The current implementation and INFO fielda look good. My only thoughts now is if we cover all active work or if we should consider something more.

What about this in beforeSleep, is it active work?

    /* Run a fast expire cycle (the called function will return
     * ASAP if a fast cycle is not needed). */
    if (server.active_expire_enabled && !server.import_mode && iAmPrimary()) activeExpireCycle(ACTIVE_EXPIRE_CYCLE_FAST);
    if (moduleCount()) {
        moduleFireServerEvent(VALKEYMODULE_EVENT_EVENTLOOP, VALKEYMODULE_SUBEVENT_EVENTLOOP_BEFORE_SLEEP, NULL);
    }

If we want to count it as active, we could take the monotime before and after this...

dvkashapov · 2025-12-26T07:03:34Z

activeExpireCycle()

Makes sense to mark this as active work but should we check that this expire cycle took more than some noticeable amount of time, so that we won't accidentally count all loops to be active. What about 250-500 us?

zuiderkwast · 2025-12-26T22:52:45Z

activeExpireCycle()

Makes sense to mark this as active work but should we check that this expire cycle took more than some noticeable amount of time, so that we won't accidentally count all loops to be active. What about 250-500 us?

A threshold is not perfect. I have an idea: This function internally already keeps track of the elapsed time spent on active expiration. We could change the function so it returns the elapsed time and count it as active CPU time even during an inactive iteration. Does it make sense?

Signed-off-by: Daniil Kashapov <daniil.kashapov.ykt@gmail.com>

dvkashapov · 2025-12-27T09:40:01Z

I have an idea: This function internally already keeps track of the elapsed time spent on active expiration. We could change the function so it returns the elapsed time and count it as active CPU time even during an inactive iteration. Does it make sense?

Definitely makes sense, I added a comment to indicate that we count expiry time as active CPU time for all event loops.

zuiderkwast · 2026-01-02T16:44:55Z

@ranshid I'm not sure I understand how your suggestion can solve this.

If we're asking the clock or the kernel about CPU time, it will return 100% CPU usage (or close to) because when IO threads are used, the main thread does a busy loop with non-blocking epoll, i.e. it busy-loops beforeSleep, epoll, afterSleep.

The purpose of the metric is to know what margin the server has, i.e. how much more work the thread can handle, which we get if we excude the CPU time that consists of only busy-looping.

Am I missing anything?

ranshid · 2026-01-03T07:38:20Z

@ranshid I'm not sure I understand how your suggestion can solve this.

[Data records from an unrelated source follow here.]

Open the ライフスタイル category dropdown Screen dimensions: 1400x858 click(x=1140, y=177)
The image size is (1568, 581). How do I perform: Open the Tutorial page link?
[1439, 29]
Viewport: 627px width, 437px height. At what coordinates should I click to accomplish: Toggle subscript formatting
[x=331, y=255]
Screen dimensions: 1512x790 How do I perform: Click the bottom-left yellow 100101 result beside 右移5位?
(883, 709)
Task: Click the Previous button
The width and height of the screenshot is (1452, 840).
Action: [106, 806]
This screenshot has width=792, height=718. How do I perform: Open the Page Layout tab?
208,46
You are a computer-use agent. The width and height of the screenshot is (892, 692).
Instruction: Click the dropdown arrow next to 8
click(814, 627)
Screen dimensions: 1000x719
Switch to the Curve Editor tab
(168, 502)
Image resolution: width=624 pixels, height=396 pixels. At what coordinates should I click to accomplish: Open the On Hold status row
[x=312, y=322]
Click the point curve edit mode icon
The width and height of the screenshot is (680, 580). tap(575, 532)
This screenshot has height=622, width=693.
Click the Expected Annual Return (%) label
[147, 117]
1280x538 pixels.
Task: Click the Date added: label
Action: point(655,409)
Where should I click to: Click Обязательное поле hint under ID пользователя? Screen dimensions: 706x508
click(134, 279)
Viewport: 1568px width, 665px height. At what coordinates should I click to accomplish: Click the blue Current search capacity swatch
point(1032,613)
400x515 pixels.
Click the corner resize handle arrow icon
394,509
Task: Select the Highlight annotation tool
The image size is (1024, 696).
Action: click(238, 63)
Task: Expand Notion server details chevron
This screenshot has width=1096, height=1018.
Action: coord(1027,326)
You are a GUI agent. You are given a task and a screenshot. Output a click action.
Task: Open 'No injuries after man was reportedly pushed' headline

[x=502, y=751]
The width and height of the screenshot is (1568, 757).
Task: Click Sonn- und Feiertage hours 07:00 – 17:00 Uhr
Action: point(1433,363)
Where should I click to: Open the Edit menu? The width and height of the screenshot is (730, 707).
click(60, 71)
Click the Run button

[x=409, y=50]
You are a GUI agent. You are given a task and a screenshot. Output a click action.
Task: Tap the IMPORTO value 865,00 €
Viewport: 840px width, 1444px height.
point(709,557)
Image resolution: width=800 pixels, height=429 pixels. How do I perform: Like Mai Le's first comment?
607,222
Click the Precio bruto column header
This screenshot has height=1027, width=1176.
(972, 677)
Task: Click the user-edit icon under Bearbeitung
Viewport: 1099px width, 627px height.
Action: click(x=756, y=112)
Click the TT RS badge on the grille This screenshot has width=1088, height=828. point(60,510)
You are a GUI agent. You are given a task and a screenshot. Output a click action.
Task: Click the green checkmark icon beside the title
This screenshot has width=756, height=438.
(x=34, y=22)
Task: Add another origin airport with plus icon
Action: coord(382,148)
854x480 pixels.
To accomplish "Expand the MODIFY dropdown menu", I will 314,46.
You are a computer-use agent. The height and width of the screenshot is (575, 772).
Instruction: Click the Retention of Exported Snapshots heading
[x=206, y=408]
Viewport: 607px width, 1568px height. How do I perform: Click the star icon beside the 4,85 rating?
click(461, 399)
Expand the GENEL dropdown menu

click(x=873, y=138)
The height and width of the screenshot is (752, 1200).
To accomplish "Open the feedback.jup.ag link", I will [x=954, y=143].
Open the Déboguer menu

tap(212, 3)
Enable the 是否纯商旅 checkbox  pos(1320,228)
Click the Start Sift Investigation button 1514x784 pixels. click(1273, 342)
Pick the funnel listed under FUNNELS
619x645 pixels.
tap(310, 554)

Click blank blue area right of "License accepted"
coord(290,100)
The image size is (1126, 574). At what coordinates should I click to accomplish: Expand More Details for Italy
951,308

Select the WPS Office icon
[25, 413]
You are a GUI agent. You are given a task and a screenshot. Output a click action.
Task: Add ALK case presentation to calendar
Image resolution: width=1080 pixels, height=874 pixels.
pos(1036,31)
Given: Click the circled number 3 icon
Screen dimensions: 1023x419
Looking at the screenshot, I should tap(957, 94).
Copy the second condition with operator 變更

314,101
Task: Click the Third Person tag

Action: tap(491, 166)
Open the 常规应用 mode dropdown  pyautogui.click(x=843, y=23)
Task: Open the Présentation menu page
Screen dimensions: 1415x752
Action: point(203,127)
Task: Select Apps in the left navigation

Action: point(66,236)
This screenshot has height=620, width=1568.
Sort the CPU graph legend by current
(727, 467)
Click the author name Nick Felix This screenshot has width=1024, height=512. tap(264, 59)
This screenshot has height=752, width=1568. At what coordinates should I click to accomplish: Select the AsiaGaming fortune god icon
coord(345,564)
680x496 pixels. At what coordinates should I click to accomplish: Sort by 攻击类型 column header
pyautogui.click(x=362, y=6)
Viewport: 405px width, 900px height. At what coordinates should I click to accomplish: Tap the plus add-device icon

If we're asking the clock or the kernel about CPU time, it will return 100% CPU usage (or close to) because when IO threads are used, the main thread does a busy loop with non-blocking epoll, i.e. it busy-loops beforeSleep, epoll, afterSleep.

The purpose of the metric is to know what margin the server has, i.e. how much more work the thread can handle, which we get if we excude the CPU time that consists of only busy-looping.

Am I missing anything?

Oh @zuiderkwast thank you for putting me back on the relevant motivation :) for some reason I only thought you wanted to provide a percentage calculation from the server (which has it's own benefits). I guess I am fine with that direction then.

Signed-off-by: Daniil Kashapov <daniil.kashapov.ykt@gmail.com>

madolson

Major decision approved here, just change the two usages of monotonic clocks.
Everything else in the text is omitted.